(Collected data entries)
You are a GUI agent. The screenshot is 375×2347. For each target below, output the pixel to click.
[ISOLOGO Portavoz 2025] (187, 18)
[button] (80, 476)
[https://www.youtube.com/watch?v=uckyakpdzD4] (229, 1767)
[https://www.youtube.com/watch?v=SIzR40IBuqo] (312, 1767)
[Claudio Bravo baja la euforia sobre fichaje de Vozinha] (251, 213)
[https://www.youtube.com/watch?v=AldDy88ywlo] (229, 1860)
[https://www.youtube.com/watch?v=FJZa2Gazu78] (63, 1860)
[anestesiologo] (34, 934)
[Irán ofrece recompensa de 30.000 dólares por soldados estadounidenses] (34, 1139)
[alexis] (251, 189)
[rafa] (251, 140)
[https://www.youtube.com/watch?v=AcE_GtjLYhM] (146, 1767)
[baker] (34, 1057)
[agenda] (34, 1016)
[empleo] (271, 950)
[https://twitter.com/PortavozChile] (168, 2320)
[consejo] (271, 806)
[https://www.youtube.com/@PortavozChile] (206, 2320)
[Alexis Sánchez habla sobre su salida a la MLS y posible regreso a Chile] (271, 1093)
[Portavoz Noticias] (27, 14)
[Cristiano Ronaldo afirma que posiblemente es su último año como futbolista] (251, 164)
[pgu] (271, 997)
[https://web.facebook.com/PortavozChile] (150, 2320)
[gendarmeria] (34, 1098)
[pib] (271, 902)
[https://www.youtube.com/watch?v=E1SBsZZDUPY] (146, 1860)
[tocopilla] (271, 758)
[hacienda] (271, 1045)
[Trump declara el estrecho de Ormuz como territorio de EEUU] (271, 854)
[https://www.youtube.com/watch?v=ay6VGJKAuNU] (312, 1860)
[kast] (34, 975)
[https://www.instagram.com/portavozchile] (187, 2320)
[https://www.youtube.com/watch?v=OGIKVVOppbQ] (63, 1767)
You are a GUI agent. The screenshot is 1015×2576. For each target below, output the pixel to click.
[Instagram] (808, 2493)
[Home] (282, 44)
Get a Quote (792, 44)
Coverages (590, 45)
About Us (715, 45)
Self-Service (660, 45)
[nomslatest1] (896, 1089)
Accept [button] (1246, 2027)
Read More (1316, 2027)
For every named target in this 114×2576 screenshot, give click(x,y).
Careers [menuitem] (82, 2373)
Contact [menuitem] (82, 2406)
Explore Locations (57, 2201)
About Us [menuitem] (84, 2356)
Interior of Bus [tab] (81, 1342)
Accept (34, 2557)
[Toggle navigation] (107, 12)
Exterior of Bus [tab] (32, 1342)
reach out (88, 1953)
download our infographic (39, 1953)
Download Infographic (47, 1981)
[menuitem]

What is required — Please write out the lines that run from the one with "For every named" to the end of the records, both included, exactly as they appear.

Written solution —
For every named target in this 114×2576 screenshot, give click(x,y).
Careers [menuitem] (82, 2373)
Contact [menuitem] (82, 2406)
Explore Locations (57, 2201)
About Us [menuitem] (84, 2356)
Interior of Bus [tab] (81, 1342)
Accept (34, 2557)
[Toggle navigation] (107, 12)
Exterior of Bus [tab] (32, 1342)
reach out (88, 1953)
download our infographic (39, 1953)
Download Infographic (47, 1981)
[menuitem]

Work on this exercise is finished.